Pound Flattens Inflation Curve as Consumers Face Squeeze in 2017By
Longer-maturity inflation swaps over extension to fade
Curve may invert as weak sterling underpins shorter end
U.K.’s longer-dated inflation swap rates may soon trail shorter maturities as the effect of the sterling’s weakness on price gains will be more pronounced at the front-end, Bloomberg strategist Tanvir Sandhu writes.
Zero-coupon inflation swaps, a gauge for market-implied price expectations, rose across maturities in almost parallel fashion after the June Brexit referendum.
The two-year swap rate has risen 85 basis points to 3.50 percent since the vote, while the 10-year rate has risen 57 basis points to 3.54 percent, shrinking the difference between the two to a negligible level.
The inflation premium built up at the longer-end of the swap curve may fade as the uncertainty due to any prolonged Brexit negotiation could damp investment outlook and growth.
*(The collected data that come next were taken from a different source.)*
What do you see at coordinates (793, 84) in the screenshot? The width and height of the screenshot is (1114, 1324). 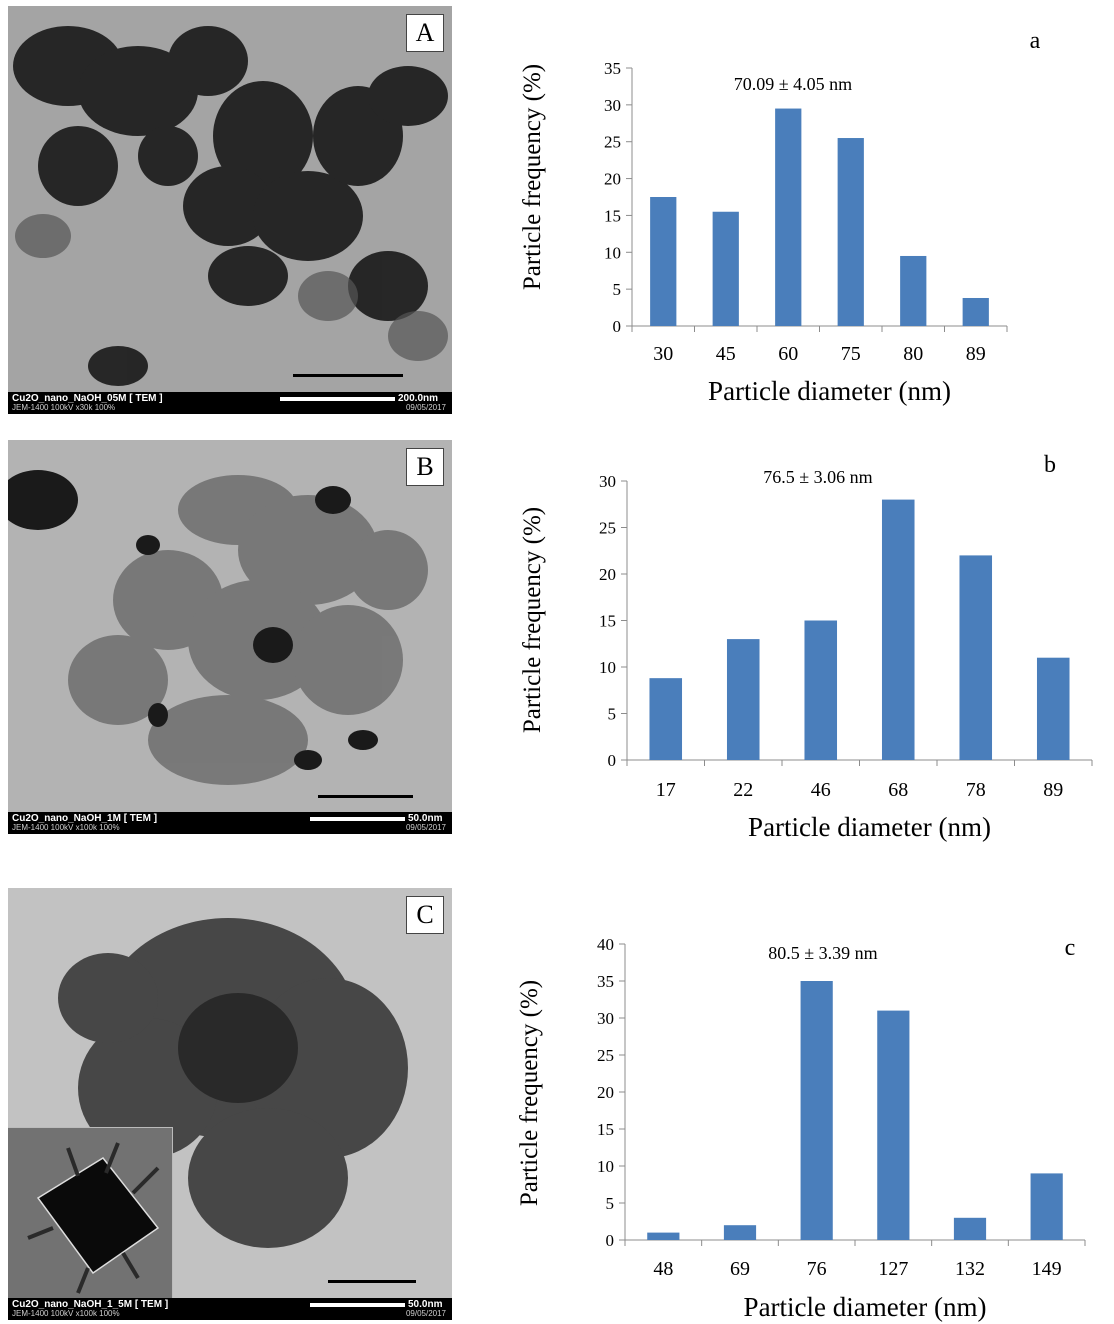 I see `mean-size-annotation: 70.09 ± 4.05 nm` at bounding box center [793, 84].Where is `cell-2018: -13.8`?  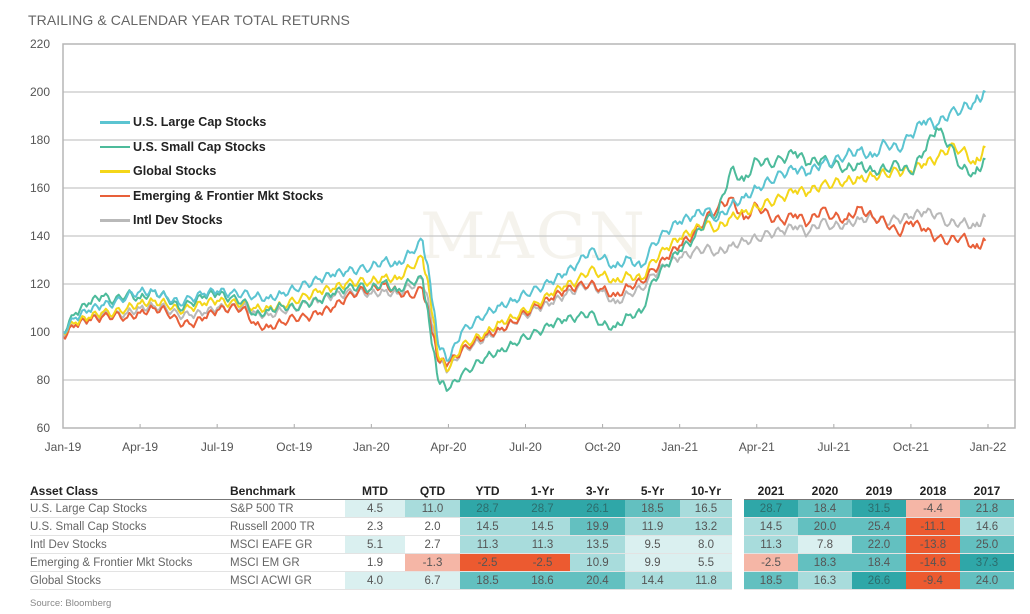 cell-2018: -13.8 is located at coordinates (933, 544).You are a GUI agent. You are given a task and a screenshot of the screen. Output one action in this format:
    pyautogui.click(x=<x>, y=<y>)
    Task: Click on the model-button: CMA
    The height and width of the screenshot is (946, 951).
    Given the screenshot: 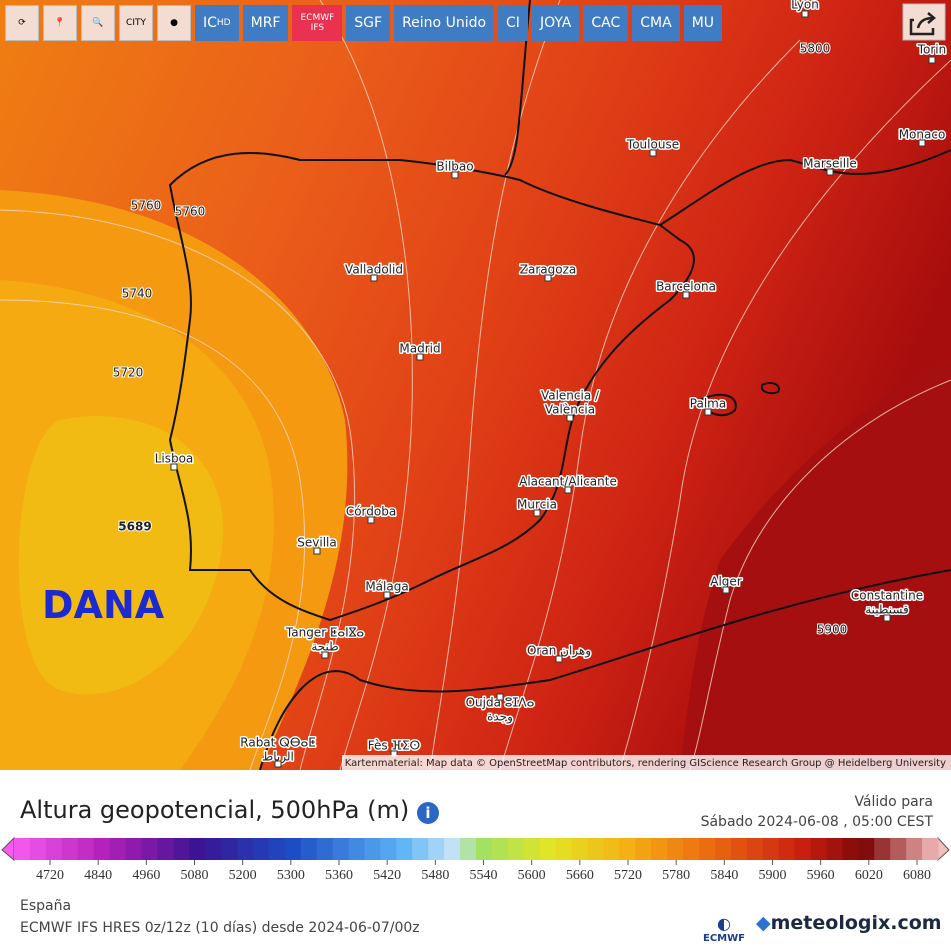 What is the action you would take?
    pyautogui.click(x=656, y=23)
    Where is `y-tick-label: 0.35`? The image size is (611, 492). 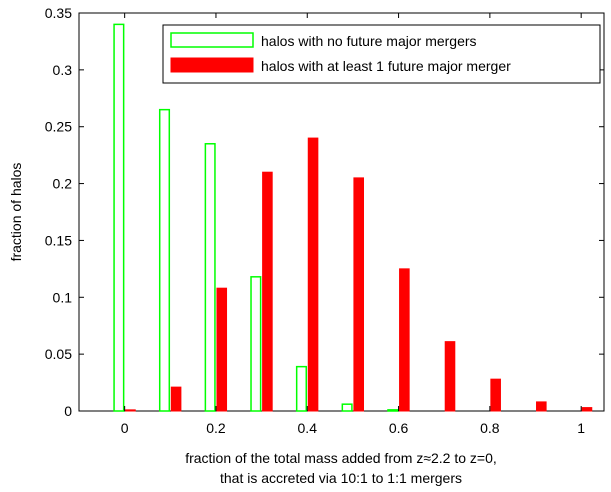 y-tick-label: 0.35 is located at coordinates (58, 13).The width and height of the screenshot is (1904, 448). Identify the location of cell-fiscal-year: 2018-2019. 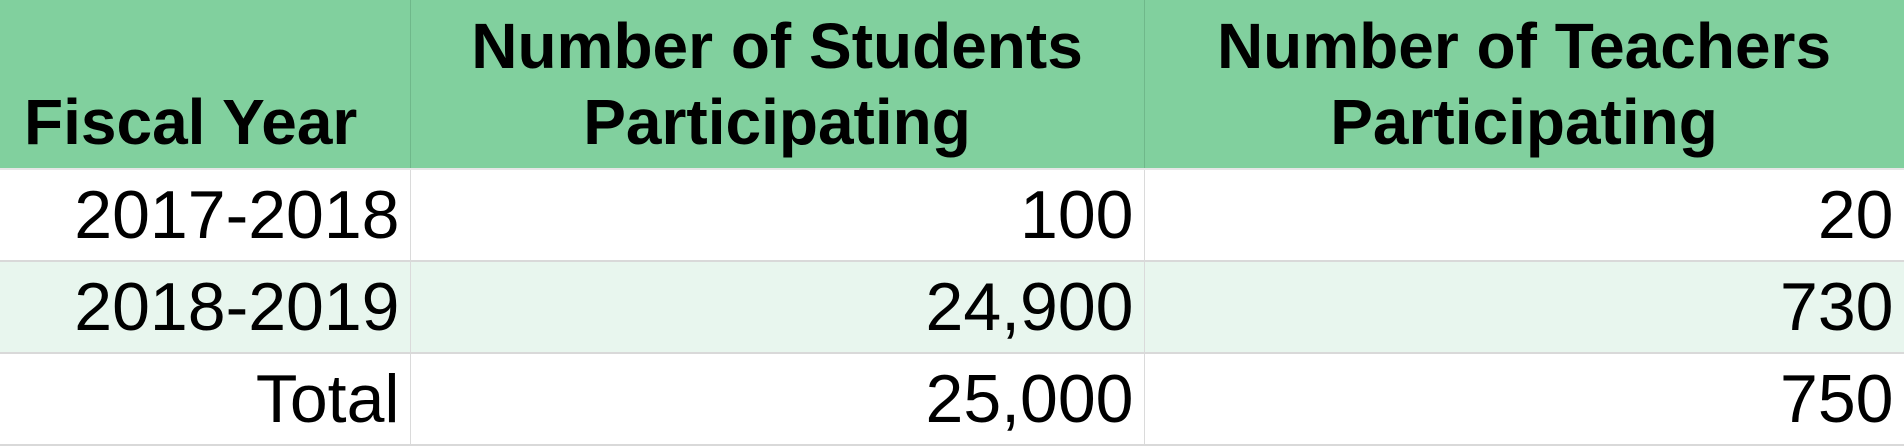
(206, 308). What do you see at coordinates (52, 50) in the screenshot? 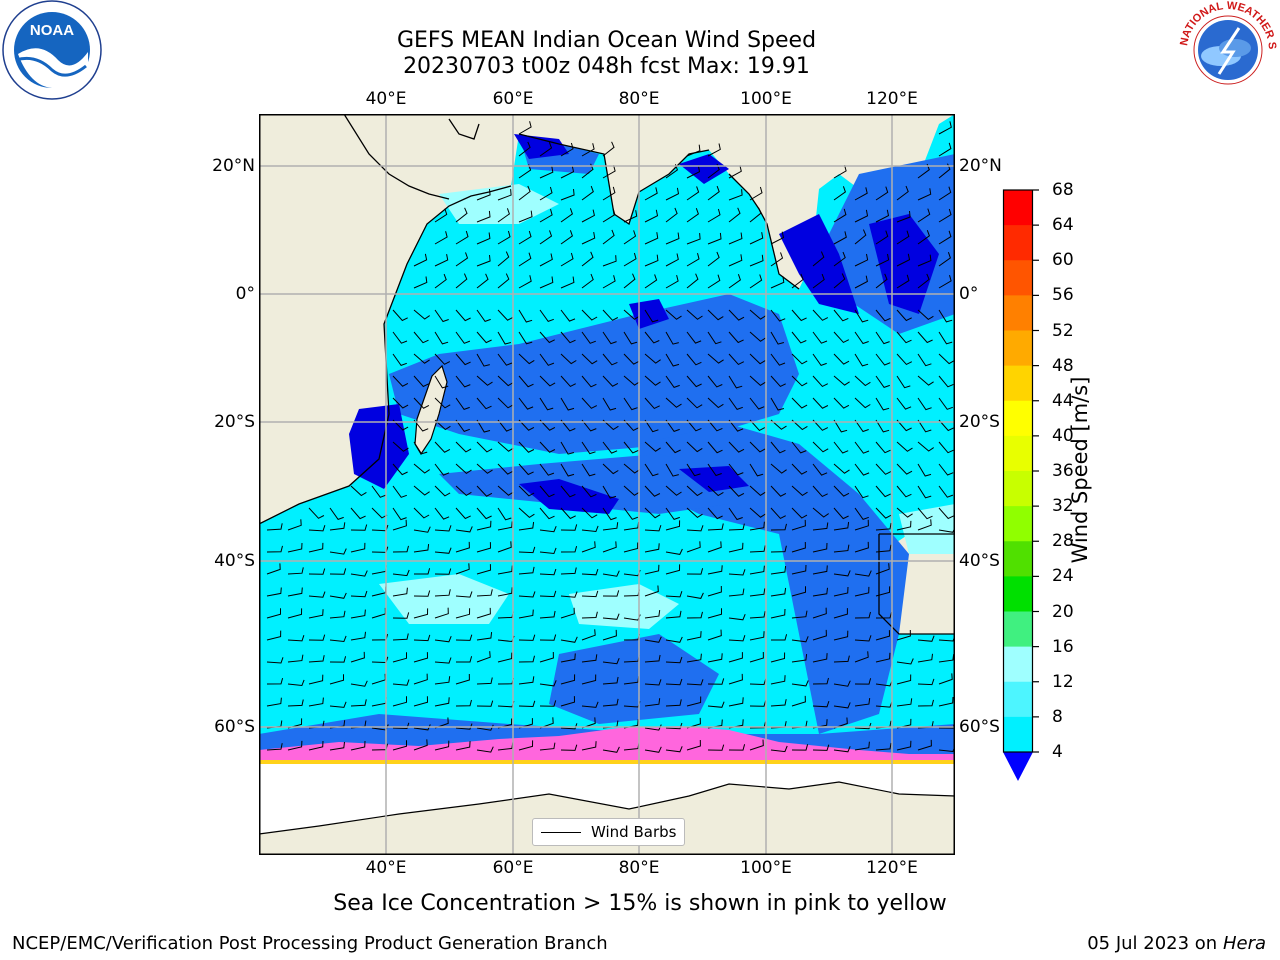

Consumers have so far fared well since the referendum but face real income squeeze in 2017 with household savings ratio at the lowest level since the 2008 crisis.
But the shorter-end is likely to hold up as the currency’s weakness may continue to exert upward pressure. This may invert the curve, a phenomenon that has occurred only three times in the past five years, with the long-end over-extended.
- Most tenors have converged at 3.5 percent, with the inflation-risk premium over-extending further out the curve.
- Besides the currency’s weakness, the front-end may also be underpinned by U.K. import tariff risks.
- Front-end inflation swaps may decline significantly if one or a combination of the following factors materialize, among others: sterling gains significantly, oil prices collapse or inflation-linked bond supply picks up.
- Sterling pass-through fears may have been pushed too far out the curve.
NOTE: Tanvir Sandhu is an interest-rate and derivatives strategist who writes for Bloomberg. The observations he makes are his own and are not intended as investment advice.